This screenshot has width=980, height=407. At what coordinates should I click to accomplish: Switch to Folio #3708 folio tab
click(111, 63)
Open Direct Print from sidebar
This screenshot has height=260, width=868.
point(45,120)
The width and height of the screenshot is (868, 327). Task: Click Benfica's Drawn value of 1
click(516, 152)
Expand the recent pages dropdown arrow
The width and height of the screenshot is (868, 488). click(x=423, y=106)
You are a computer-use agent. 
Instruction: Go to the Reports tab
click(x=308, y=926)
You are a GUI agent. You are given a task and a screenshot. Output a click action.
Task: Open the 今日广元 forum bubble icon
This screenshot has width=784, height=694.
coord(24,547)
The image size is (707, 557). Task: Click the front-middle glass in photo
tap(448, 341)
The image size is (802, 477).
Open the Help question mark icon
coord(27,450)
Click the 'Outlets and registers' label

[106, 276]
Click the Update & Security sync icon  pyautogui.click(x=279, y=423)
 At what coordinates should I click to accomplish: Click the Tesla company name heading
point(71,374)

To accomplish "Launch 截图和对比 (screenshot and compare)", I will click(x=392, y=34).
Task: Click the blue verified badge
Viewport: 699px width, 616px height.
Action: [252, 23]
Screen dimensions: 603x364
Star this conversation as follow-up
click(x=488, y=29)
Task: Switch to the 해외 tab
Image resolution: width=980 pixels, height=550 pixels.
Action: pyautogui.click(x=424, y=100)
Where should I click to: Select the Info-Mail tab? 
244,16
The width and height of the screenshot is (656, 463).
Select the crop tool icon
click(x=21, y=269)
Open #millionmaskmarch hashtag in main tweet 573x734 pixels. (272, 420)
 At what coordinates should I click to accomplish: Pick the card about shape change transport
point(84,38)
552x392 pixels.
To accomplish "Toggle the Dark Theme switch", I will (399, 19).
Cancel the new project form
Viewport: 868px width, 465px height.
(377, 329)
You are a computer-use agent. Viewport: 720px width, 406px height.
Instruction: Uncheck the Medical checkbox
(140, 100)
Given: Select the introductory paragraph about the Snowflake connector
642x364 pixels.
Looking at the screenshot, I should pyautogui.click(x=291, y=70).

◆ Task statement ◆
Select from the material above each line in which the string "agent" appears, and list those lines.

◆ Output ◆
You are a computer-use agent. 
You are a GUI agent. You are given a task and a screenshot. Output a click action.
You are a computer-use agent. Viewport: 720px width, 406px height.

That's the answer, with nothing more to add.